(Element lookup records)
────────────────────
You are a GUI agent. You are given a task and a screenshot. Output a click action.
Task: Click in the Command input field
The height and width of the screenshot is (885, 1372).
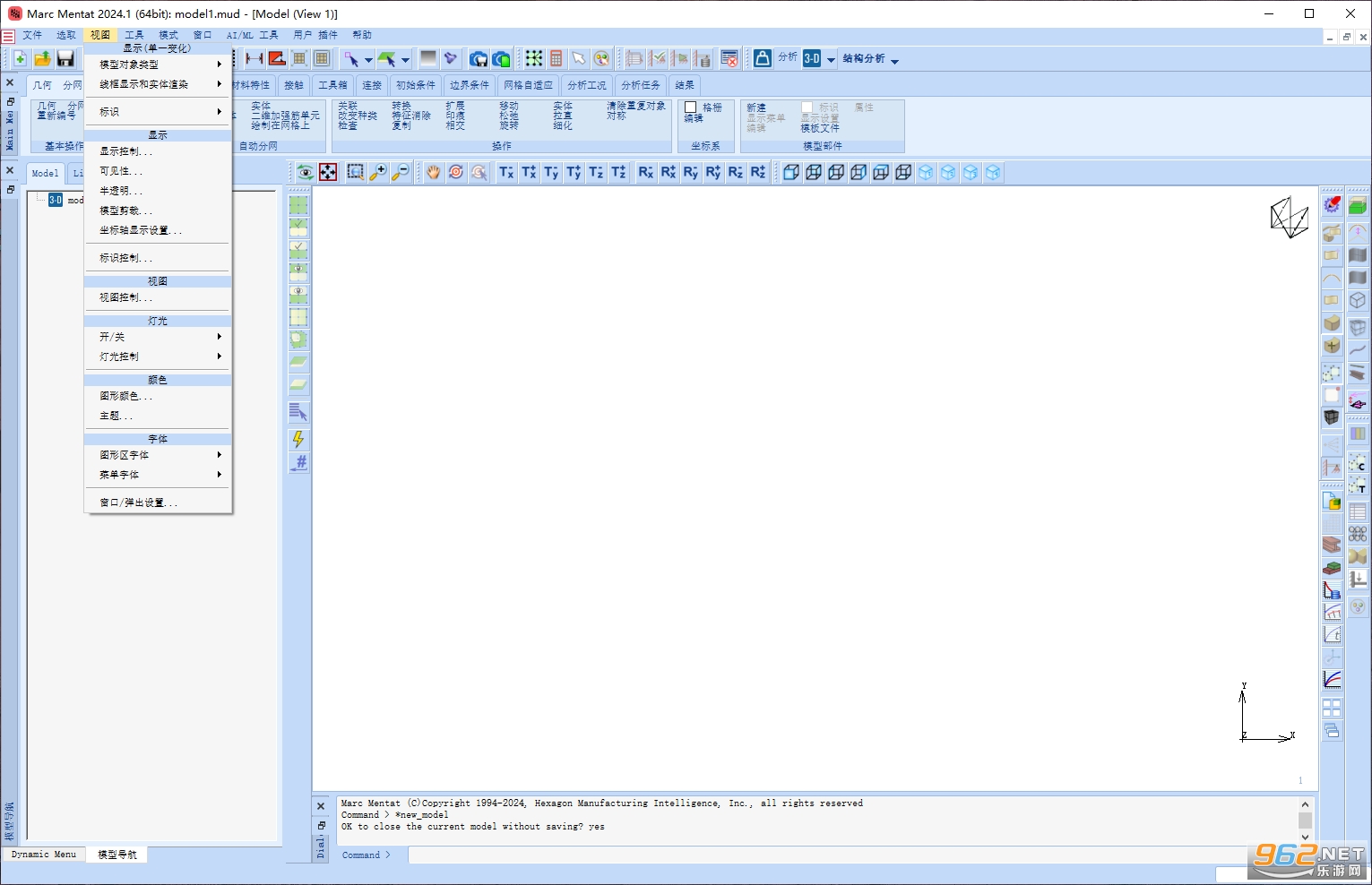827,855
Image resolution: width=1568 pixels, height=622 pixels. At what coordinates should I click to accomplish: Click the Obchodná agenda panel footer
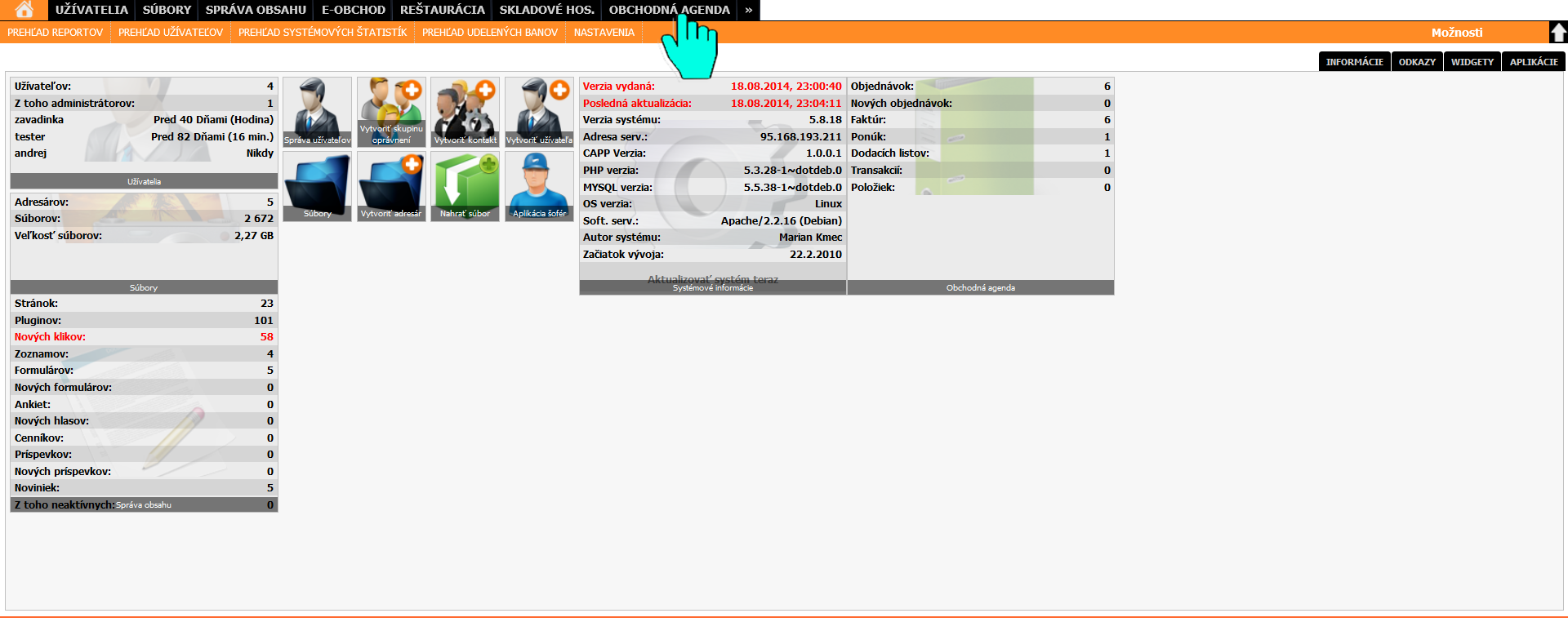click(x=980, y=288)
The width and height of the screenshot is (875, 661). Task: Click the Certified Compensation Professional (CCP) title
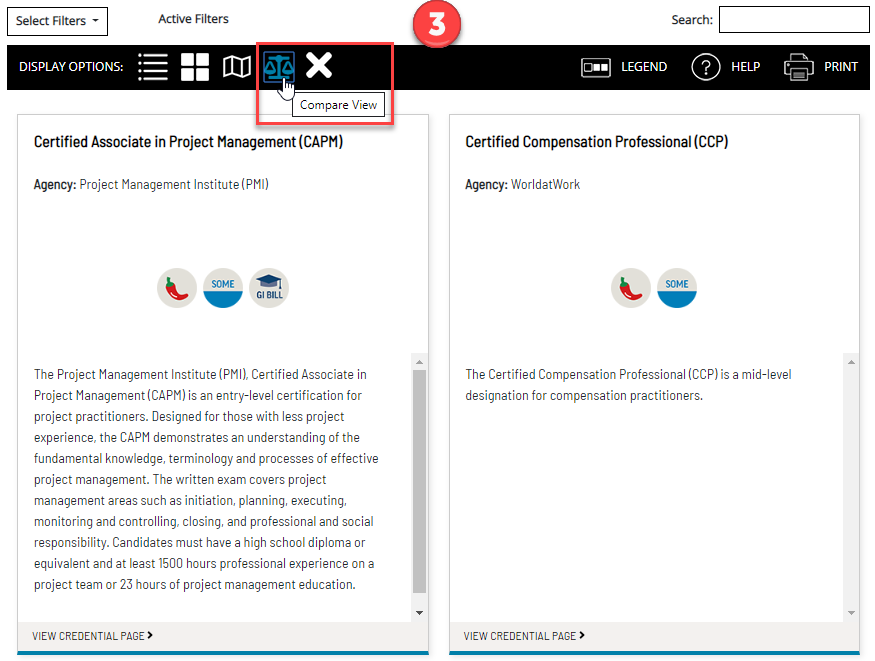[596, 142]
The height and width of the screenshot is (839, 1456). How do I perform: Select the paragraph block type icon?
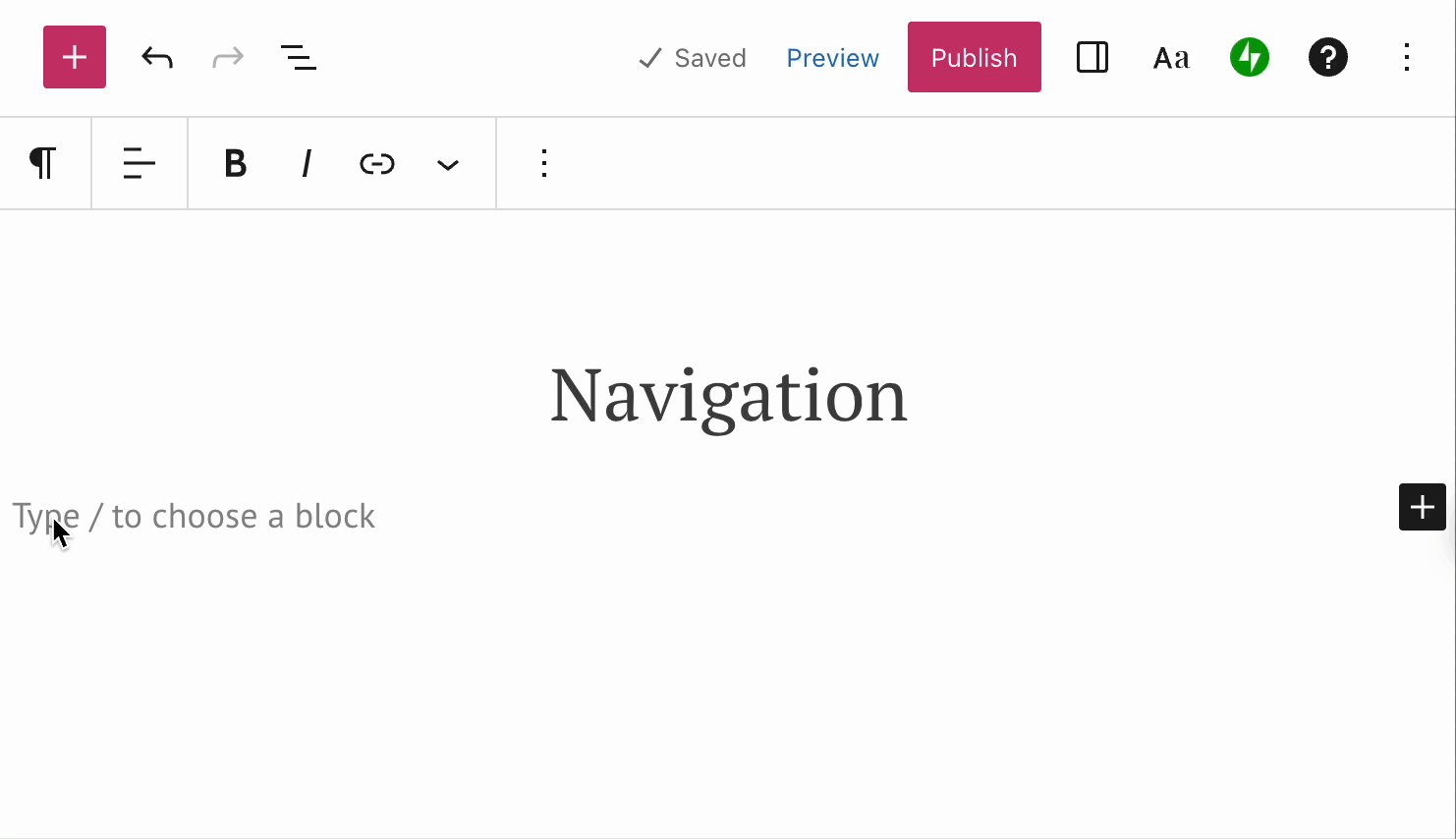click(x=44, y=163)
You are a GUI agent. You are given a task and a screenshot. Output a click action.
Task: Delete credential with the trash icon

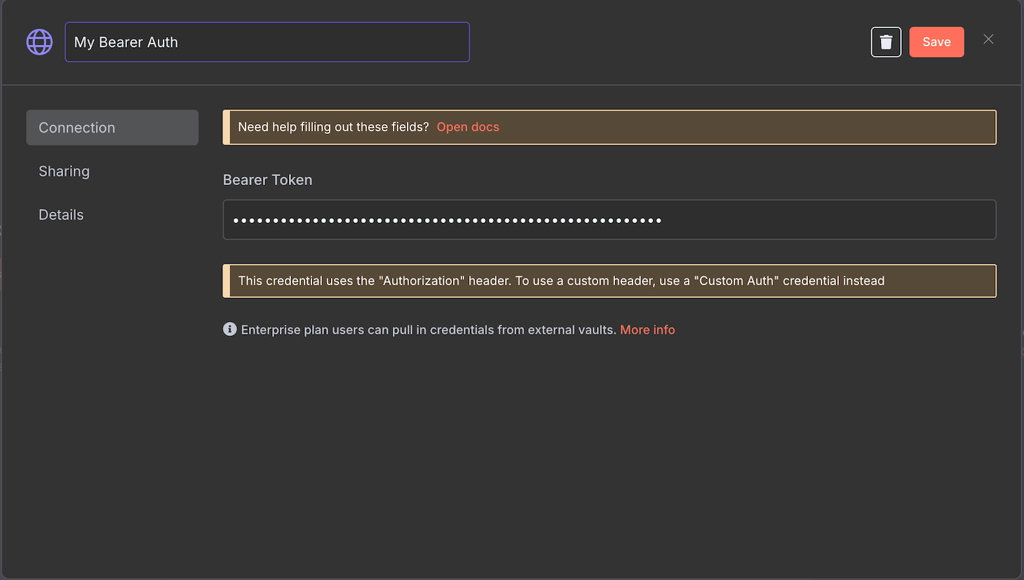coord(886,42)
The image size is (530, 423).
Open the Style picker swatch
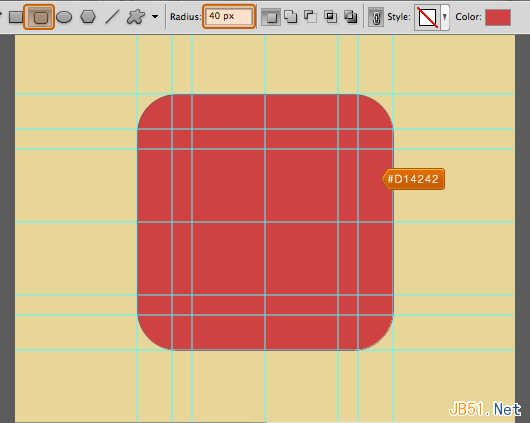tap(428, 17)
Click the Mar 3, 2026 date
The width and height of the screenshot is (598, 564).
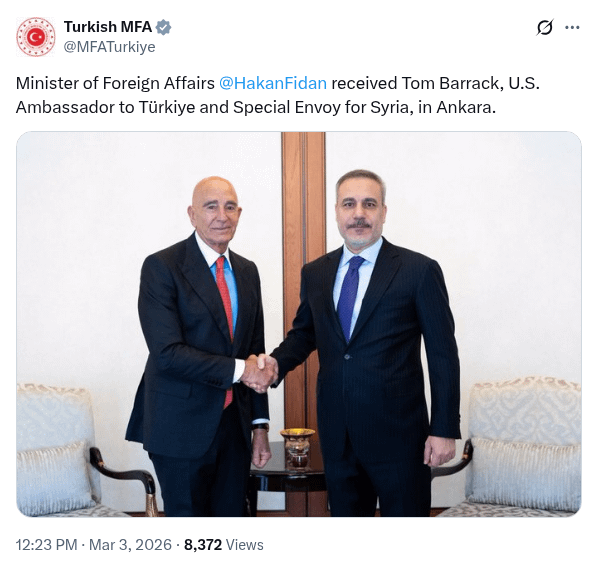tap(130, 545)
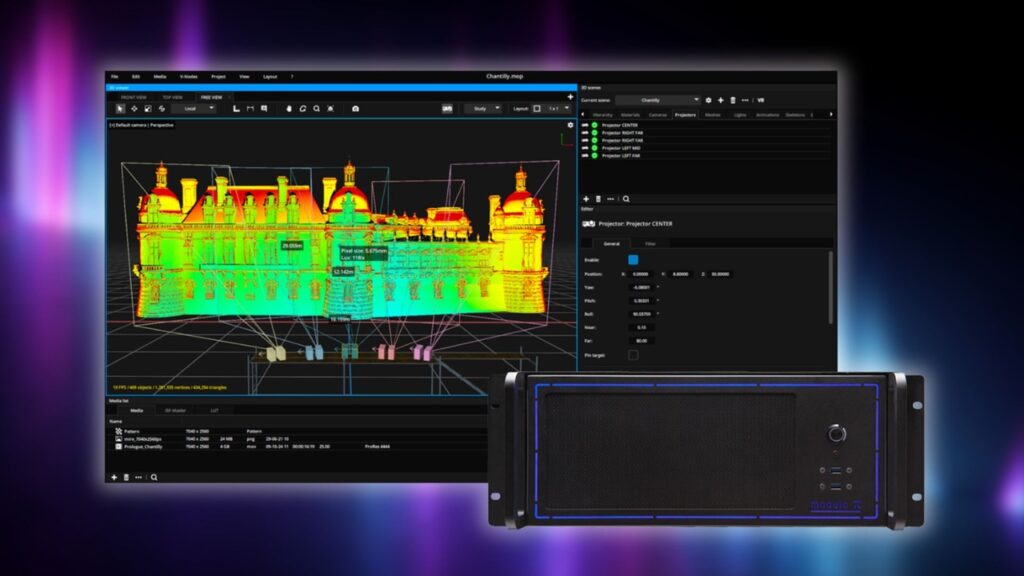Open the V-Nodes menu
The width and height of the screenshot is (1024, 576).
[x=188, y=76]
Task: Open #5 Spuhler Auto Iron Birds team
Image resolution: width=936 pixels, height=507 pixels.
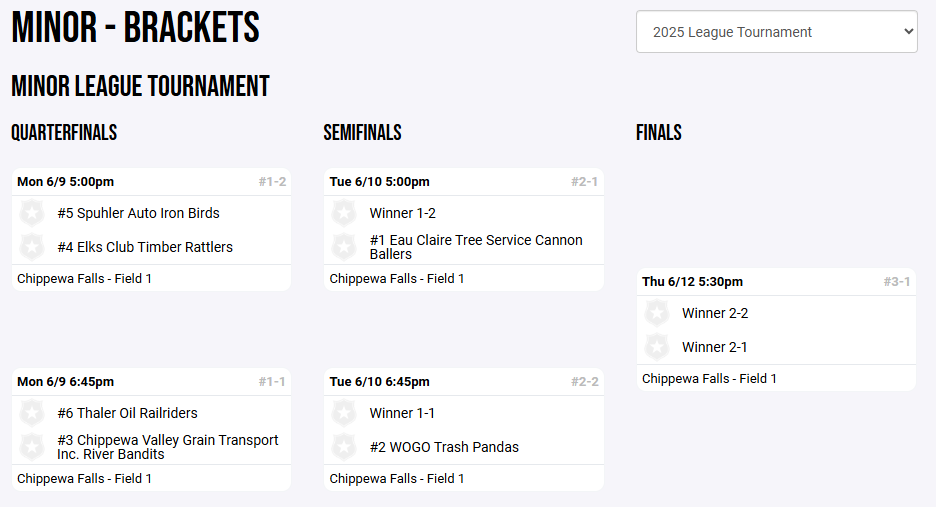Action: click(138, 213)
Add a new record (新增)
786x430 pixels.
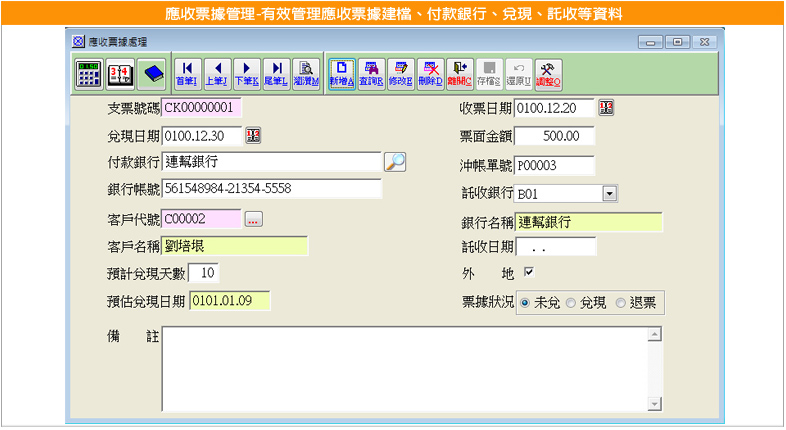point(342,73)

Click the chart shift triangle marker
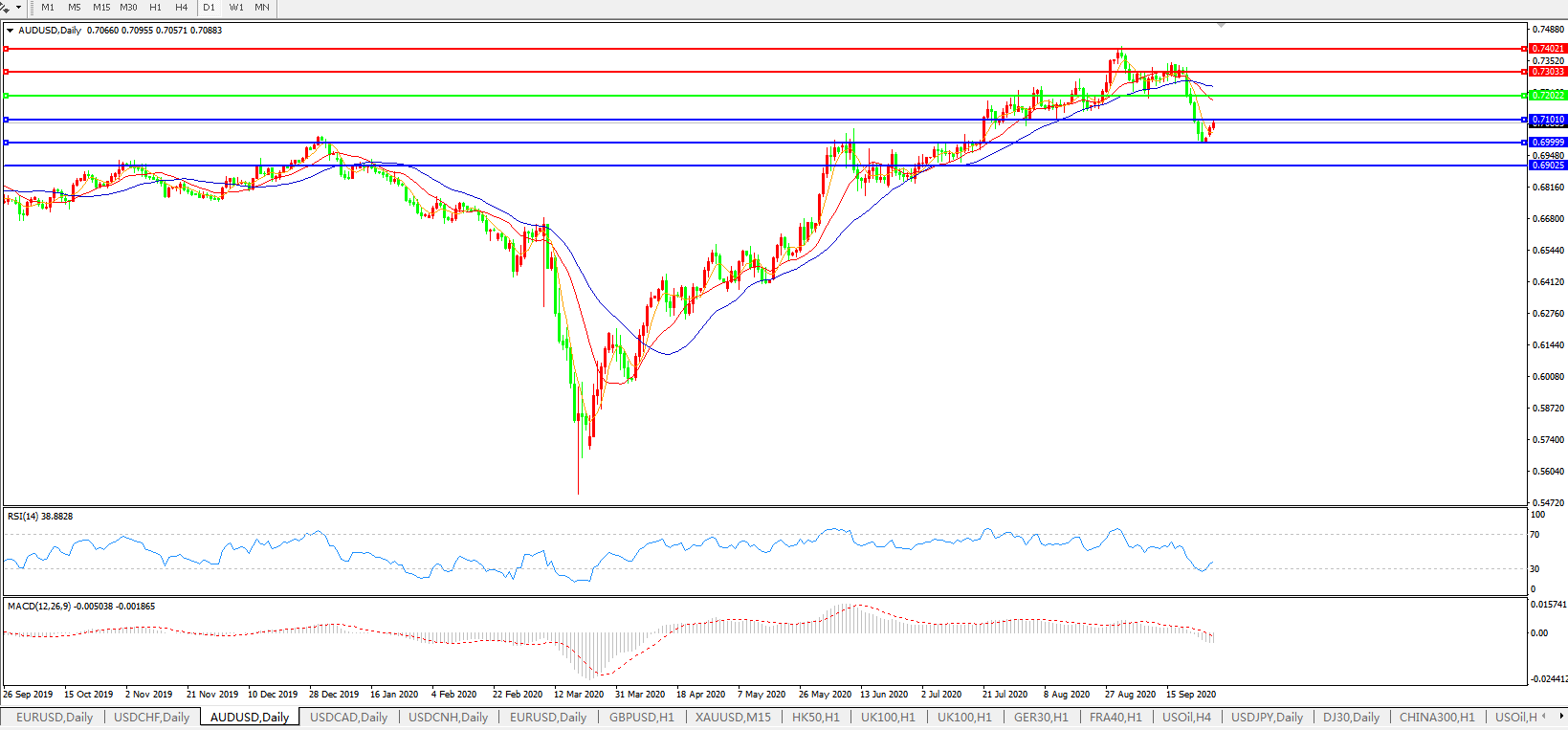pyautogui.click(x=1221, y=25)
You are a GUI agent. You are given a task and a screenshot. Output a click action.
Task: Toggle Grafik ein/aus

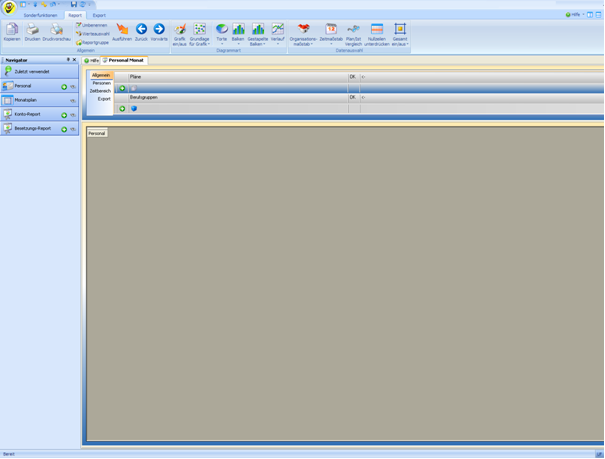(x=180, y=31)
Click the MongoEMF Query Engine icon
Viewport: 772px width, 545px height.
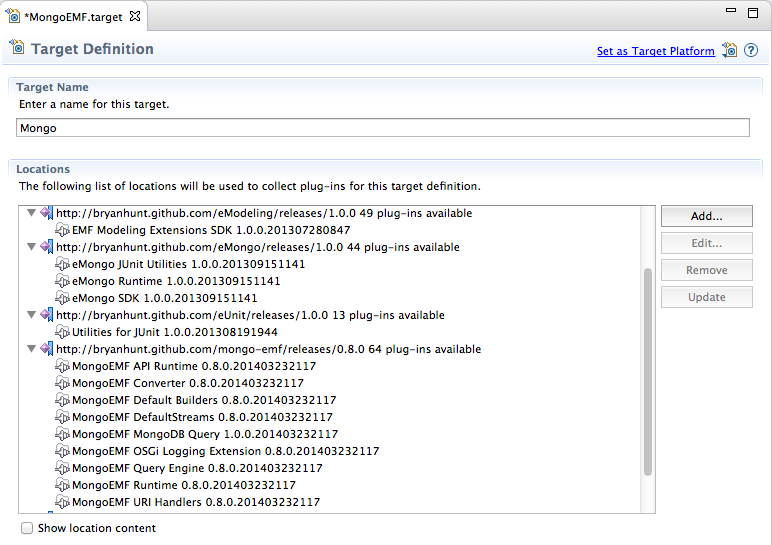coord(62,468)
────────────────────
### [WORK INSTRUCTIONS]
Report each line of the records above that contains the string "pixels", treating uppercase and lowercase as different.

### [IN RESPONSE]
Image resolution: width=1568 pixels, height=622 pixels. At what coordinates should I click to accomplish: Click the Obchodná agenda panel footer
Image resolution: width=936 pixels, height=507 pixels.
786x430 pixels.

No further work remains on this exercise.